[WHAT IS EXPECTED] Read the records beneath this task and copy every line that contains the string "will".

--- MATERIAL PROVIDED Enclosed Below ---

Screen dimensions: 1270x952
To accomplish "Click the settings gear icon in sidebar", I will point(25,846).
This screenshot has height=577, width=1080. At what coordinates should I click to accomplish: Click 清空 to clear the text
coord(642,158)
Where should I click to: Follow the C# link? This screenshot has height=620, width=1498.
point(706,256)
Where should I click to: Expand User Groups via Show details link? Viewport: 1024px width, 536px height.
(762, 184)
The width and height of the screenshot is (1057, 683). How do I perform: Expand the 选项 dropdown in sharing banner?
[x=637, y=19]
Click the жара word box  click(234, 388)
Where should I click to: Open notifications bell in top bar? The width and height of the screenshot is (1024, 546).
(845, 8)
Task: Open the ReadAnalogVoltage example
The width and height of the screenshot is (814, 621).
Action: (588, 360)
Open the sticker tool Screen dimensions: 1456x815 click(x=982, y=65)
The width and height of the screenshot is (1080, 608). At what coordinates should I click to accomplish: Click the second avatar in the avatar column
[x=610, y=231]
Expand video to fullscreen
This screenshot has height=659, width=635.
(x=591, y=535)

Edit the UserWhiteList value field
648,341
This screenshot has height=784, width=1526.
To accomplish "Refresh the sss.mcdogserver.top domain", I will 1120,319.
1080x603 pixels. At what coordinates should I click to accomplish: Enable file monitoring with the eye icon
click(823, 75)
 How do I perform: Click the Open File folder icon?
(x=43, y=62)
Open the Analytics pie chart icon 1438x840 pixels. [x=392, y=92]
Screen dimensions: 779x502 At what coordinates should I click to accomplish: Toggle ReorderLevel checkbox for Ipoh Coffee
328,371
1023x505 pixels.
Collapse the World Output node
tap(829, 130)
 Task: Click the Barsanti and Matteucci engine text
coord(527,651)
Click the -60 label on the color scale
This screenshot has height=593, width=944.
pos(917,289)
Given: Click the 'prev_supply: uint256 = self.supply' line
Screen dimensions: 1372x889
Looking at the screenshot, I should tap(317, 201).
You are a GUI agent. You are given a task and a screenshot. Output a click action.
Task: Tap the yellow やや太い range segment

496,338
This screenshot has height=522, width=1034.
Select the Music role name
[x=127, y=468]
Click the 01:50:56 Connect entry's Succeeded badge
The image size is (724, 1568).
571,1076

--- End of Enclosed MATERIAL PROVIDED ---

[REPLY]
To accomplish "Click the settings gear icon in sidebar", I will point(25,846).
To accomplish "Refresh the sss.mcdogserver.top domain", I will 1120,319.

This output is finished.